Por Instituto Phomenta 4 de julho de 2026
Você com certeza já viveu essa cena: o processo de seleção de voluntários foi um sucesso, a reunião de integração é melhor ainda e todo mundo sai motivado. Duas semanas depois, metade do grupo some sem dar notícias, os e-mails ficam sem resposta e, na hora daquela ação crucial, a coordenação precisa se desdobrar porque metade dos confirmados cancelou em cima da hora. Se a rotina da sua ONG parece um eterno ciclo de recrutar pessoas para cobrir o desfalque das anteriores, saiba que você não está só.

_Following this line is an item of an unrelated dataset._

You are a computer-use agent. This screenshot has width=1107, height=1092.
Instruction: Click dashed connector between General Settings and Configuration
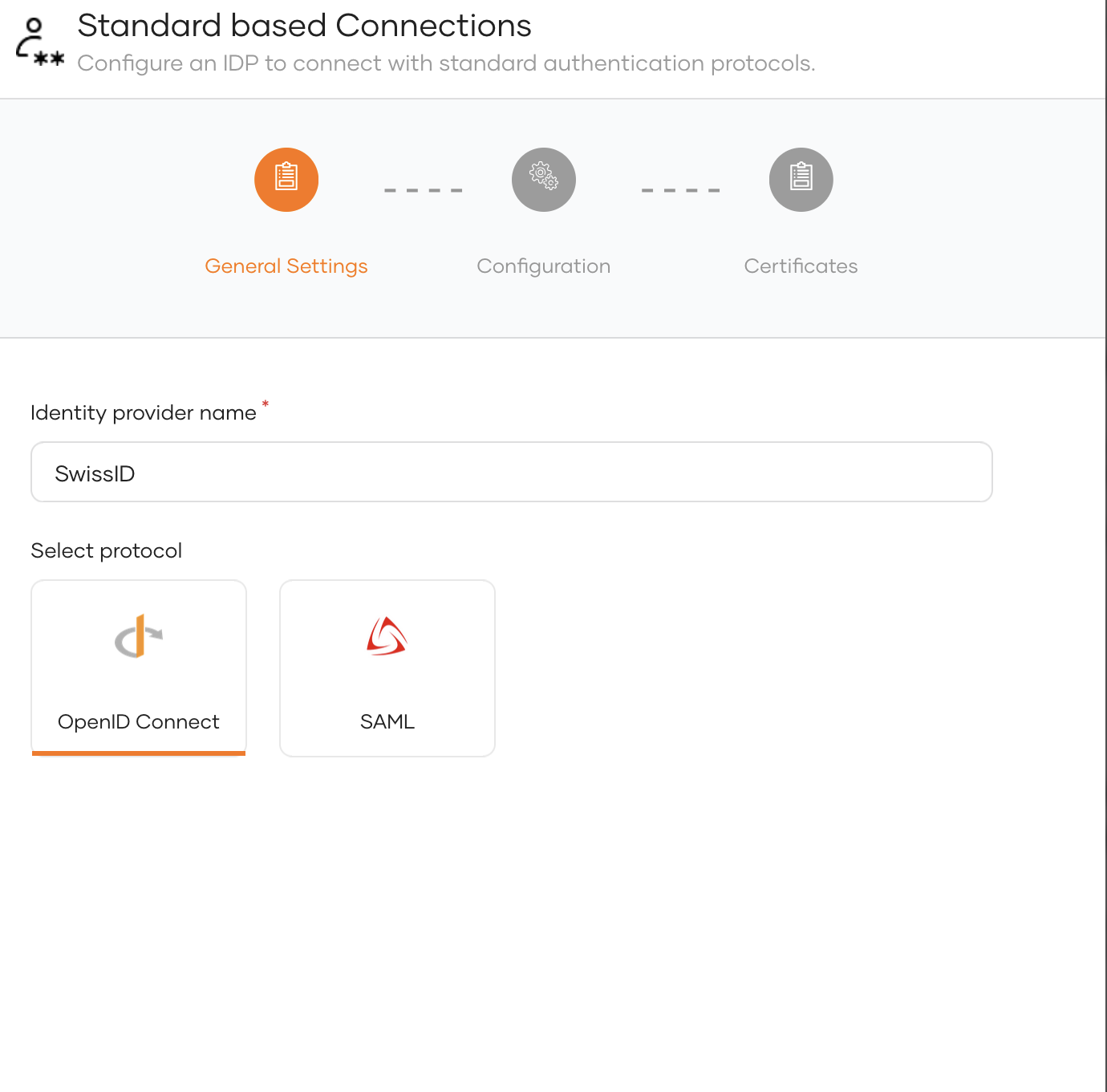[x=424, y=191]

Manter voluntários conectados a uma causa a longo prazo é um dos maiores desafios de gestão no Terceiro Setor. Para entender o tamanho do problema, basta olhar para o cenário nacional. Os dados da Pesquisa Voluntariado no Brasil, realizada pelo IDIS/Datafolha (2021) afirmam que, dos 57 milhões de brasileiros e brasileiras que realizam ou já realizaram trabalhos voluntários, apenas 12% fazem ações regularmente. Ainda de acordo com a pesquisa, embora o desejo de fazer o bem seja alto no país, entre os voluntários insatisfeitos e menos entusiasmados aparece a falta de motivação e de apoio/recursos, como fatores que trazem desengajamento.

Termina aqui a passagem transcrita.